Sparsity is the idea that changes in the real world don’t happen everywhere, or all at once. By identifying where the changes happen and computing only the effects and consequences of those changes, we can save up to 95% of the power normally used in processing.
With the right architecture, we can additively exploit four kinds of sparsity to save time and energy in computation.
Deep neural networks have lots of connections, but they are not all equal; usually a small number of links is responsible for the core of the computation. By identifying the key connections and processing only those parts of the network, we avoid large numbers of unnecessary computations.
We need lots of pixels to give us the high resolution required for real intelligent vision. However, we don’t need, or use, that high resolution everywhere in the image, but only in the small zones where fine detail is required. By ignoring the massive number of pixels which don’t tell us anything new, we reduce the amount of computation by a huge factor.
A smart doorbell, even upon waking up by a smart trigger, spends more than 95% of its time with nothing to do and no one new to look at. By recognizing this, and not computing when nothing new is happening, we save an enormous amount of power or infer blindingly fast.

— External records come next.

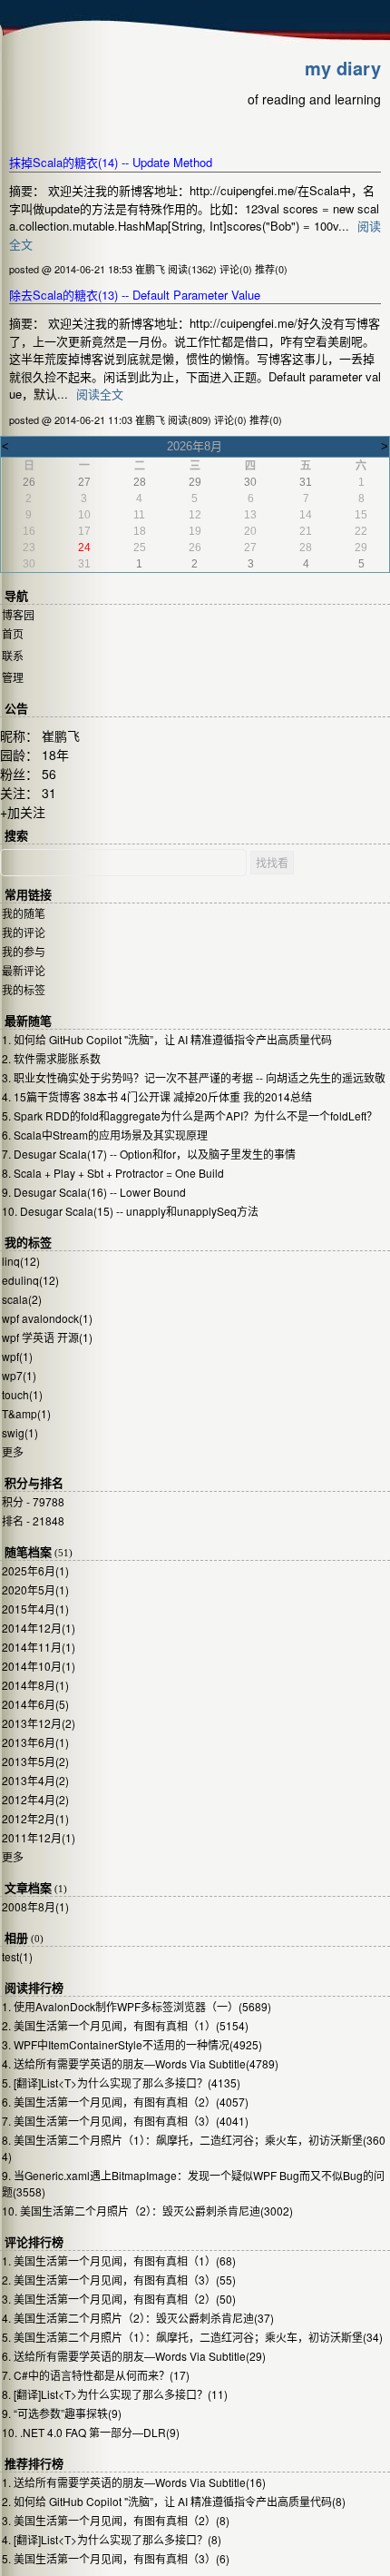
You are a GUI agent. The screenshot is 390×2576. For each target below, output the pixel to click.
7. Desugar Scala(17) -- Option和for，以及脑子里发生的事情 (149, 1153)
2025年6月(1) (35, 1570)
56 (49, 774)
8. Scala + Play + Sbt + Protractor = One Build (113, 1172)
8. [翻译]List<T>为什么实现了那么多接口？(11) (115, 2394)
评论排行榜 (34, 2242)
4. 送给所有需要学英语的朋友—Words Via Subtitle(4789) (140, 2063)
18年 (55, 754)
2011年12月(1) (38, 1837)
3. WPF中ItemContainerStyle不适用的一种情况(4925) (132, 2044)
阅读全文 (99, 393)
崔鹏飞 (61, 735)
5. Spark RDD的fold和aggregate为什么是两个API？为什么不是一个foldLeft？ (189, 1115)
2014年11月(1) (38, 1646)
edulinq (30, 1280)
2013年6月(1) (35, 1742)
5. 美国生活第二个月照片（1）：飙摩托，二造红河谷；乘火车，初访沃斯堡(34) (192, 2336)
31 (49, 793)
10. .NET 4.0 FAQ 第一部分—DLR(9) (91, 2432)
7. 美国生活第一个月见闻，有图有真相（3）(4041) (125, 2120)
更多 (13, 1451)
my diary (343, 67)
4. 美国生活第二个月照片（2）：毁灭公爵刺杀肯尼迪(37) (138, 2317)
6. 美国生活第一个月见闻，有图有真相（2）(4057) (125, 2101)
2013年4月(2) (35, 1780)
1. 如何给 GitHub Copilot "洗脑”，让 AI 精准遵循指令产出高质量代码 (167, 1039)
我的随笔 (23, 913)
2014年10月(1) (38, 1665)
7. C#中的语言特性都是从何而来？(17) (96, 2375)
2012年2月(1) (35, 1818)
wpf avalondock (47, 1318)
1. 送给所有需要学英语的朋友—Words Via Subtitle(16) (134, 2482)
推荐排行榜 (34, 2464)
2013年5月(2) (35, 1761)
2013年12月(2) (38, 1723)
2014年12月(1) (38, 1627)
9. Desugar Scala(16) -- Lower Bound (94, 1191)
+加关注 (22, 812)
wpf (17, 1356)
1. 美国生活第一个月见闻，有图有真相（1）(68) (119, 2260)
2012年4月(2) (35, 1799)
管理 (13, 677)
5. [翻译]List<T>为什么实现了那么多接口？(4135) (121, 2082)
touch (22, 1394)
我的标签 (23, 989)
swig (20, 1432)
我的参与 (23, 951)
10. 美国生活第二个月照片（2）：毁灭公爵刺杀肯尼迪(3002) (147, 2210)
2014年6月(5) (35, 1704)
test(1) (17, 1956)
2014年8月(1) (35, 1685)
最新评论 (23, 970)
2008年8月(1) (35, 1906)
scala (22, 1299)
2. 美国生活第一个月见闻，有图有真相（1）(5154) (125, 2025)
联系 (13, 655)
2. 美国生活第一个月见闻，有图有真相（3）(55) (119, 2279)
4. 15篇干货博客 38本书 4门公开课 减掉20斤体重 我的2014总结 (157, 1096)
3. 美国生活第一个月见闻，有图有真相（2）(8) (115, 2520)
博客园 (18, 614)
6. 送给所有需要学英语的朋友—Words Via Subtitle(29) (134, 2356)
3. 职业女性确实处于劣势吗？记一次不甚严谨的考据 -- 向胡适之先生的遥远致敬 (193, 1077)
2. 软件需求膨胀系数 (51, 1058)
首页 (13, 633)
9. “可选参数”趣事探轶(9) (62, 2413)
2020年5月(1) (35, 1589)
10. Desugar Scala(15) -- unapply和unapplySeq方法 (130, 1211)
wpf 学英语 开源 (47, 1337)
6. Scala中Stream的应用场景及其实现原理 (105, 1134)
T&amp (26, 1413)
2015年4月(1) (35, 1608)
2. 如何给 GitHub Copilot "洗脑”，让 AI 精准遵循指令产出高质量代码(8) (174, 2501)
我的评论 (23, 932)
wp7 (19, 1375)
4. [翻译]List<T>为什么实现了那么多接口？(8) (111, 2539)
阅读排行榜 (34, 1988)
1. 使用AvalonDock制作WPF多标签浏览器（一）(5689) (136, 2006)
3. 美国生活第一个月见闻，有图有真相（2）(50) (119, 2298)
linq (21, 1260)
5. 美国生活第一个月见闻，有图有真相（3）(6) (115, 2558)
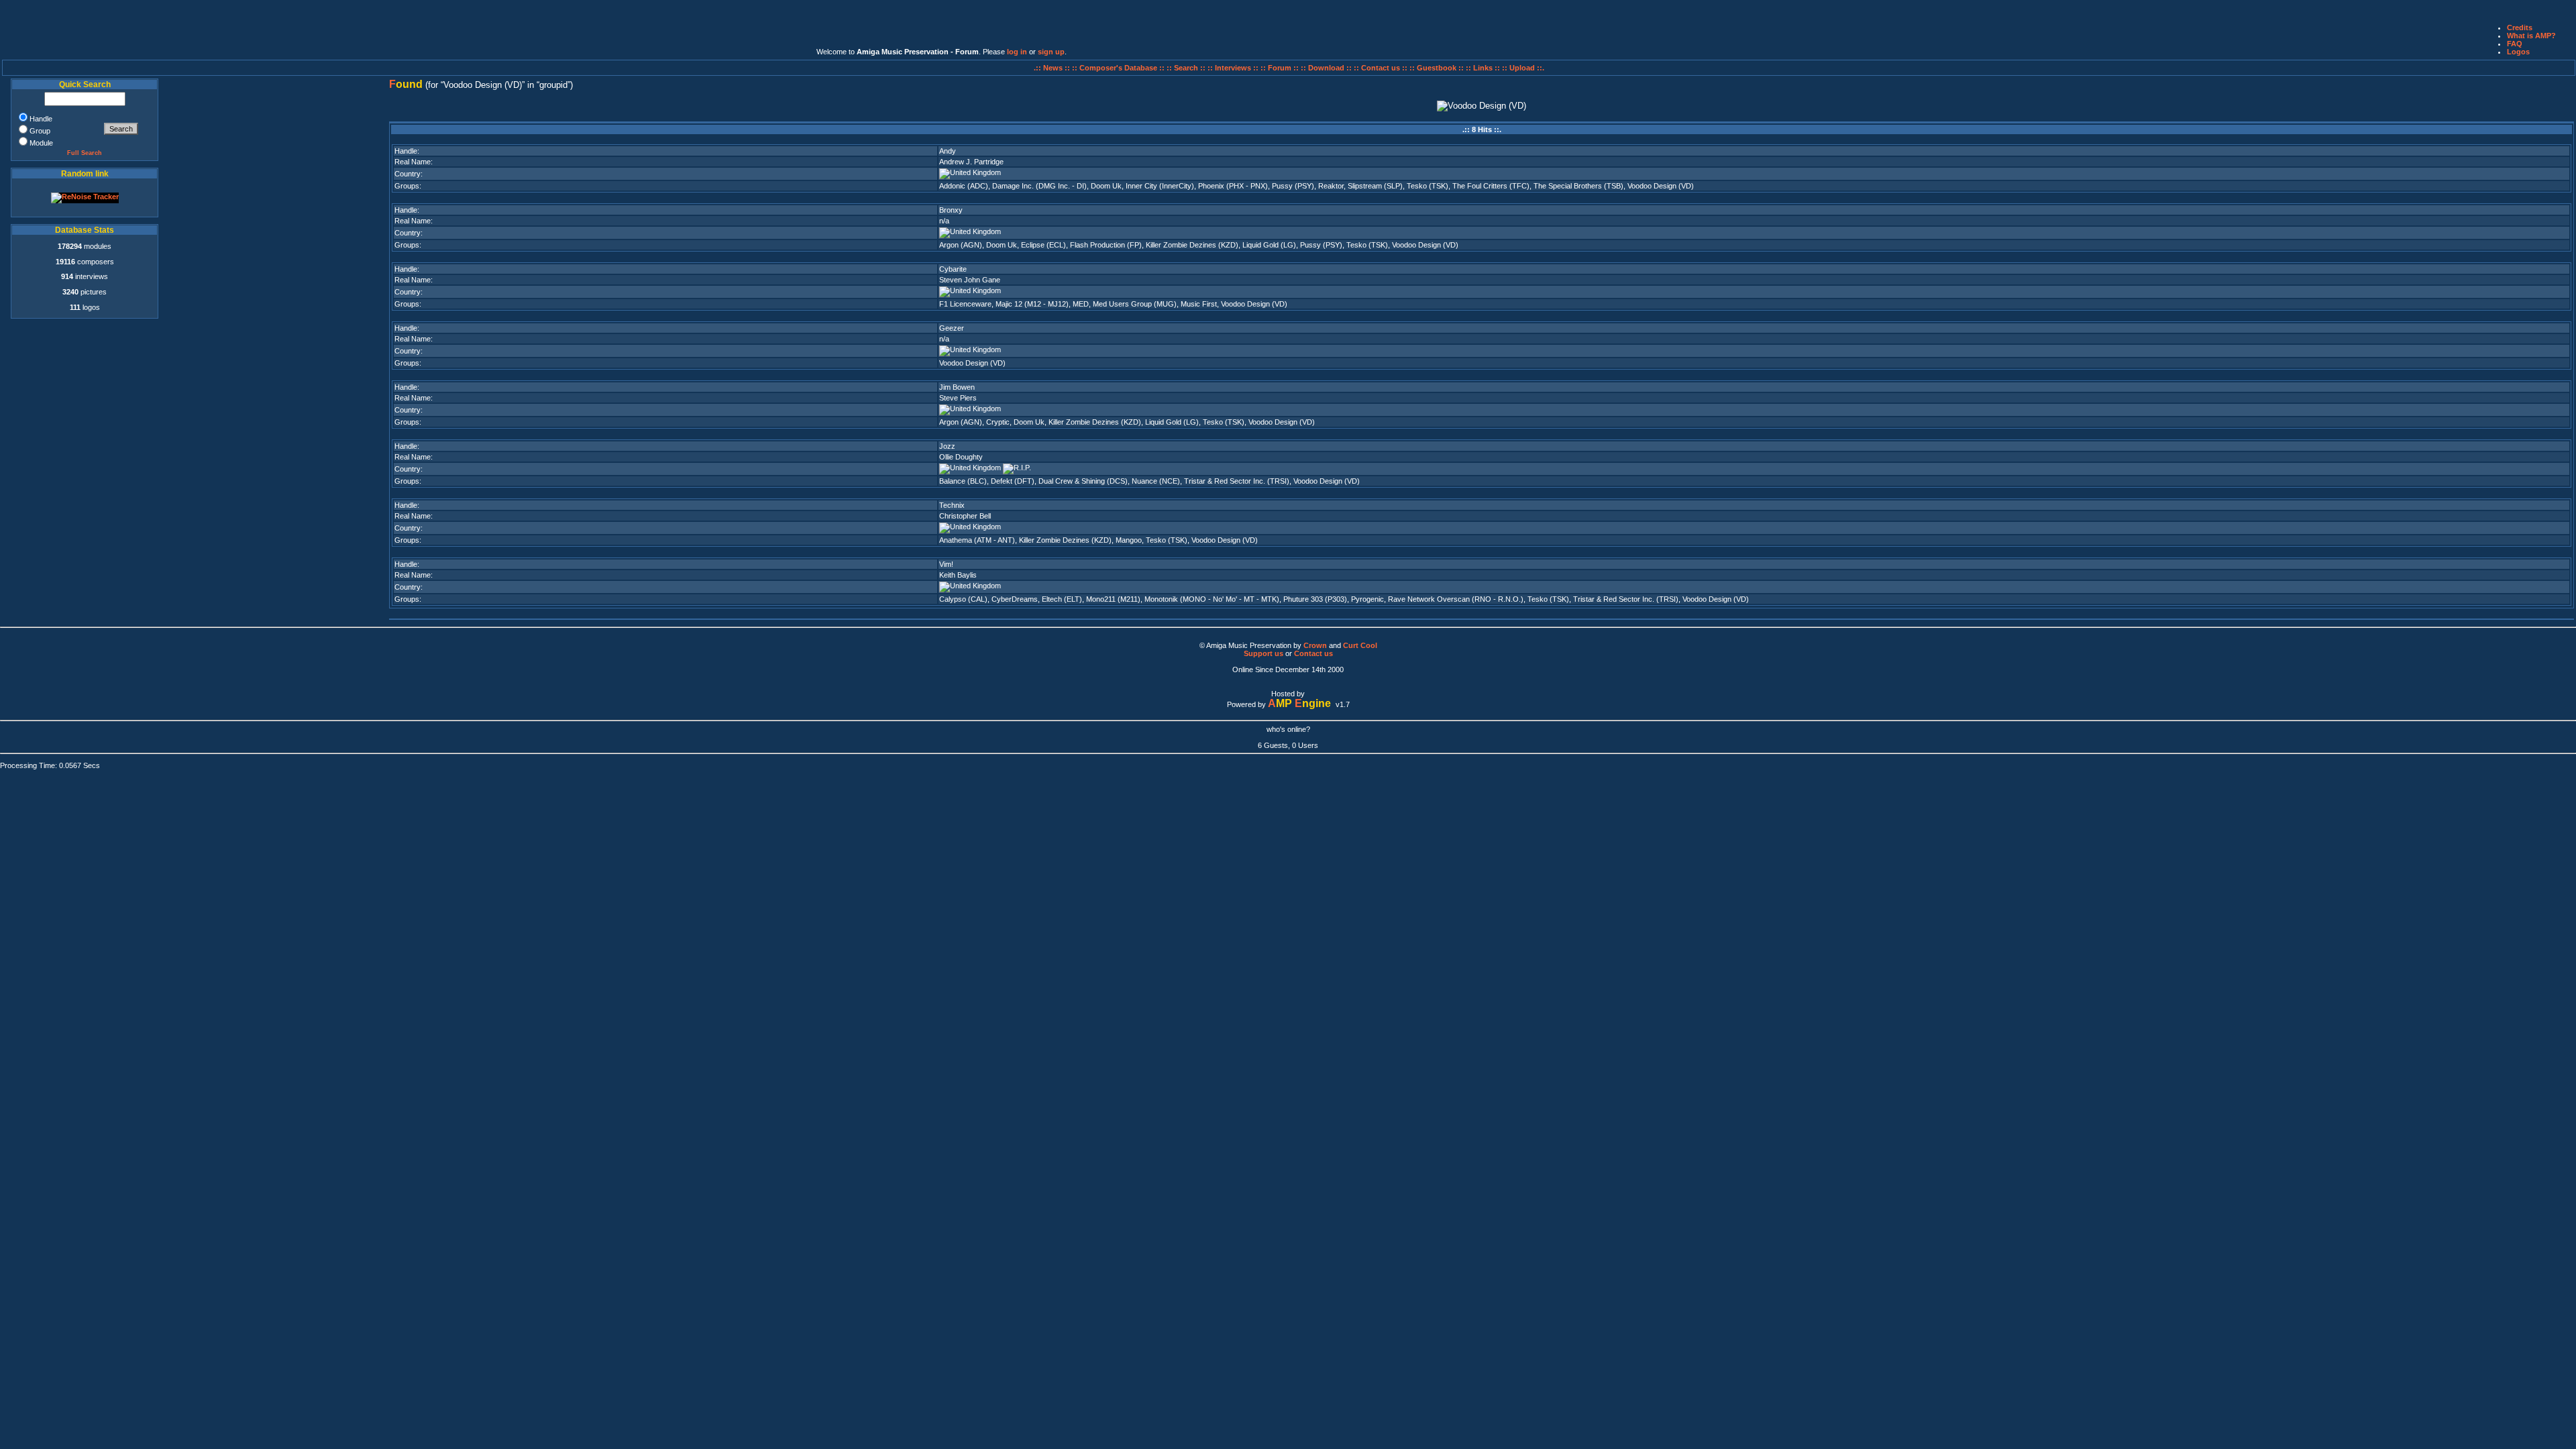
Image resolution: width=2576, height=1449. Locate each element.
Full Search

For any single deep neural network decision, only about 40% of the neurons actually “fire” or have a non-zero output. If the output doesn’t count, we don’t compute its effect in the rest of the network, thereby saving another 60% of energy by avoiding irrelevant computation.
GML hardware combines two of the most exciting recent developments in computer architectures – neuromorphic engineering, and Dataflow computation – to implement some of the most efficient digital hardware ever developed.
A key feature of GML chips is that computation happens in the same block of silicon where weights and data are stored – computation near memory with 16-bit FP precision. This means that very little power and time are wasted in bringing together the data and the computation resulting in highly accurate and low power inferences for your endpoint devices.